Inspecting data in DataFrame

Running the DataFrame using its name displays the entire table. In real-time, the datasets to analyze will have thousands of rows. For analyzing data, we need to inspect data from huge volumes of datasets. Pandas provide many useful functions to inspect only the data we need. We can use df.head(n) to get the first n rows or df.tail(n) to print the last n rows. For example, the below code prints the first 2 rows and last 1 row from the DataFrame.

print(df.head(2))

Output: Head

print(df.tail(1))

Output: Tail Similarly, print(df.dtypes) prints the data types. Output: Dtype print(df.index) prints index. Output: print(df.columns) prints the columns of the DataFrame. Output: Columns print(df.values) displays the table values. Output: Values


1. Getting Statistical summary of records

We can get statistical summary (count, mean, standard deviation, min, max etc.) of the data using df.describe() function. Now, let’s use this function, to display the statistical summary of “Literacy %” column. To do this, we may add the below piece of code:

print(df['Literacy %'].describe())

Output: Describe The df.describe() function displays the statistical summary, along with the data type.


2. Sorting records

We can sort records by any column using df.sort_values() function. For example, let’s sort the “Literacy %” column in descending order.

print(df.sort_values('Literacy %', ascending=False))

Output: Sort


3. Slicing records

It is possible to extract data of a particular column, by using the column name. For example, to extract the ‘Capital’ column, we use:

df['Capital']

or

(df.Capital)

Output: Slice Capitals It is also possible to slice multiple columns.
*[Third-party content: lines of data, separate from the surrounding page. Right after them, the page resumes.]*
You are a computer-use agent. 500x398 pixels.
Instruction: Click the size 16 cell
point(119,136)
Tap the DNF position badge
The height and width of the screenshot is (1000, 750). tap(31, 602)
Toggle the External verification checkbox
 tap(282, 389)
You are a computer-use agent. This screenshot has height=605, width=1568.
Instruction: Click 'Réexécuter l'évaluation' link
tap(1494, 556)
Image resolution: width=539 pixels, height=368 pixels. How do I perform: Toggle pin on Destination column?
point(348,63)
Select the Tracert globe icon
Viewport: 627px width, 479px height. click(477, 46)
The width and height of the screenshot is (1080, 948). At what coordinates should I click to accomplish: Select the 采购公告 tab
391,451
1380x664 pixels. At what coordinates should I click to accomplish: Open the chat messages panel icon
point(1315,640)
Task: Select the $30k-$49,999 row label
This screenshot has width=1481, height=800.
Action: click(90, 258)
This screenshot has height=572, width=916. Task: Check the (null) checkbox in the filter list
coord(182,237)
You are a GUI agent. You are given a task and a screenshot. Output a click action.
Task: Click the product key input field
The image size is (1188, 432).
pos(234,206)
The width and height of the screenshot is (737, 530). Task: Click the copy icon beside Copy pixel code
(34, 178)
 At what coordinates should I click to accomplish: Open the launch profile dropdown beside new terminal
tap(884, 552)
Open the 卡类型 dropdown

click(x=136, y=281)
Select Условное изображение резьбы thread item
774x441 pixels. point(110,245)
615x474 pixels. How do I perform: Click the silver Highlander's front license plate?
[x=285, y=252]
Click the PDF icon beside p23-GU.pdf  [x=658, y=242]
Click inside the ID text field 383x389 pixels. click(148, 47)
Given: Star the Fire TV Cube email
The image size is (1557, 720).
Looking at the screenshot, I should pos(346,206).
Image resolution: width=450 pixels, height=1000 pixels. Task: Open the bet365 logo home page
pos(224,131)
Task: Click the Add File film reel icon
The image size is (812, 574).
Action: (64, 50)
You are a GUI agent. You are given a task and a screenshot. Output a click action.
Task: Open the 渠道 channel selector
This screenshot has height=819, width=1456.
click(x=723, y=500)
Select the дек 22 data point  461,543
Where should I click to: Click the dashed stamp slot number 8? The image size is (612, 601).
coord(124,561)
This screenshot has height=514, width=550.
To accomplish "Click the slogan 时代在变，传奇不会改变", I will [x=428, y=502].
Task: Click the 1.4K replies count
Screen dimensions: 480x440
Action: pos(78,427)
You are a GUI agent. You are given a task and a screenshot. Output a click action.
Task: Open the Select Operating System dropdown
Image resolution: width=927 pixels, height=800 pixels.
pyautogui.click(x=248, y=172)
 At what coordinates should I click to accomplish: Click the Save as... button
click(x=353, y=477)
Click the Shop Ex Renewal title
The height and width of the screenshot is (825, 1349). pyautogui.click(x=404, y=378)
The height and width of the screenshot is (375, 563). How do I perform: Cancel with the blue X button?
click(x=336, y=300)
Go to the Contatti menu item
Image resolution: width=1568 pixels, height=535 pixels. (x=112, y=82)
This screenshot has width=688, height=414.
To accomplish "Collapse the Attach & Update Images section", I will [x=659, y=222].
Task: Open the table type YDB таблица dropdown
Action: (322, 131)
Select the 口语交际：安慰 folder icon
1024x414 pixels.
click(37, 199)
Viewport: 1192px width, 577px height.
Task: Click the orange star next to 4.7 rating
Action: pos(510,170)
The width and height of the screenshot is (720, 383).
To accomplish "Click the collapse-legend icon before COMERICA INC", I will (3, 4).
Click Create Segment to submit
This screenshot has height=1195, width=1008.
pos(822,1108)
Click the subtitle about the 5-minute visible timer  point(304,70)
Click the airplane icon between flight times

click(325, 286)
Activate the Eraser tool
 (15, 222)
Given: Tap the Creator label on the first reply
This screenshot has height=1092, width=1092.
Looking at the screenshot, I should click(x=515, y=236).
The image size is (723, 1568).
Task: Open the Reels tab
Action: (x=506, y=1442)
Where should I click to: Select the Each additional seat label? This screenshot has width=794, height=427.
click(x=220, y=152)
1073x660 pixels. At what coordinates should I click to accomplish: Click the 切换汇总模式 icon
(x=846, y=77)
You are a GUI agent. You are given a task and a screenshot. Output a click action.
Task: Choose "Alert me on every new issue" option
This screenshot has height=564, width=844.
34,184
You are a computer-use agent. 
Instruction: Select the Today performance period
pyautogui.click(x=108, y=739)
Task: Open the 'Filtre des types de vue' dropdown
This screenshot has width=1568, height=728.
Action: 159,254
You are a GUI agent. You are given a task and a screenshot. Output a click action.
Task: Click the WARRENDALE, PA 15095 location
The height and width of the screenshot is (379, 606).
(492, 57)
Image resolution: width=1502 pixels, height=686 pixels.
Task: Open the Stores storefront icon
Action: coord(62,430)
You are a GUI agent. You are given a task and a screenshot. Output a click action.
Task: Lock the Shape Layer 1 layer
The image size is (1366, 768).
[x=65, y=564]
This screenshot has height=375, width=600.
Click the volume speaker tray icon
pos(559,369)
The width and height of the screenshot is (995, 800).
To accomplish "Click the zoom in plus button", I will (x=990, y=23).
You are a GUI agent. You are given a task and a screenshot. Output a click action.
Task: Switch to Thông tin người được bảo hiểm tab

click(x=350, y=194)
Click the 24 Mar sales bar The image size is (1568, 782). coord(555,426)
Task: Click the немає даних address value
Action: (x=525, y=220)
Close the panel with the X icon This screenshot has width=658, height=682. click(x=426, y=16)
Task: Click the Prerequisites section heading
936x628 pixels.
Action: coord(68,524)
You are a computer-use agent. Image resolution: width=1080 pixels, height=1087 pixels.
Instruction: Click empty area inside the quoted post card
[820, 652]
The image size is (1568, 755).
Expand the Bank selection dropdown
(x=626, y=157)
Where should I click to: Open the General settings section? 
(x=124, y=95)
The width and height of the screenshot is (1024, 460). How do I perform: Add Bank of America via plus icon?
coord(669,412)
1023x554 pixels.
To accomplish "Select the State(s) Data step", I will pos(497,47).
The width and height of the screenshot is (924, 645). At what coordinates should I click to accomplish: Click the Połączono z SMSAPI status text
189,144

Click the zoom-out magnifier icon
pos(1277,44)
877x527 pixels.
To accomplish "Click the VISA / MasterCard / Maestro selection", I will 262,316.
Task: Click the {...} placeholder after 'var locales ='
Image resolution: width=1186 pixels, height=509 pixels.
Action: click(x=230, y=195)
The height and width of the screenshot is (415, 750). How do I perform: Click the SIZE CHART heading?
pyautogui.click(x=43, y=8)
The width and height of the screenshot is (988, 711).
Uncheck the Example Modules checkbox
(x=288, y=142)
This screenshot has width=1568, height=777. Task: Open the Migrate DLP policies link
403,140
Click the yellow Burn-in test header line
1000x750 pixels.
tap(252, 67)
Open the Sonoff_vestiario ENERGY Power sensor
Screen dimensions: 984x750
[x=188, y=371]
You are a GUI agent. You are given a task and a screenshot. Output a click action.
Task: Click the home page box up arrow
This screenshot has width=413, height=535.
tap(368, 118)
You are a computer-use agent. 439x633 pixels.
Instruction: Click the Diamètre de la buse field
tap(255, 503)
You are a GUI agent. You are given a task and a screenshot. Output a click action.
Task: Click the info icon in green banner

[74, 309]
This is done by enclosing multiple column names enclosed in 2 square brackets, with the column names separated using commas. The following code slices the ‘State’ and ‘Capital’ columns of the DataFrame.

print(df[['State', 'Capital']])

Output: Slicemultiplecol It is also possible to slice rows. Multiple rows can be selected using “:” operator. The below code returns the first 3 rows.

df[0:3]

Output: Slicerows An interesting feature of Pandas library is to select data based on its row and column labels using iloc[0] function. Many times, we may need only few columns to analyze. We can also can select by index using loc['index_one']). For example, to select the second row, we can use df.iloc[1,:] . Let’s say, we need to select second element of the second column. This can be done by using df.iloc[1,1] function. In this example, the function df.iloc[1,1] displays “Mumbai” as output.


4. Filtering data

It is also possible to filter on column values. For example, below code filters the columns having Literacy% above 90%.

print(df[df['Literacy %']>90])

Any comparison operator can be used to filter, based on a condition. Output: Filter Lit Another way to filter data is using the isin. Following is the code to filter only 2 states ‘Karnataka’ and ‘Tamil Nadu’.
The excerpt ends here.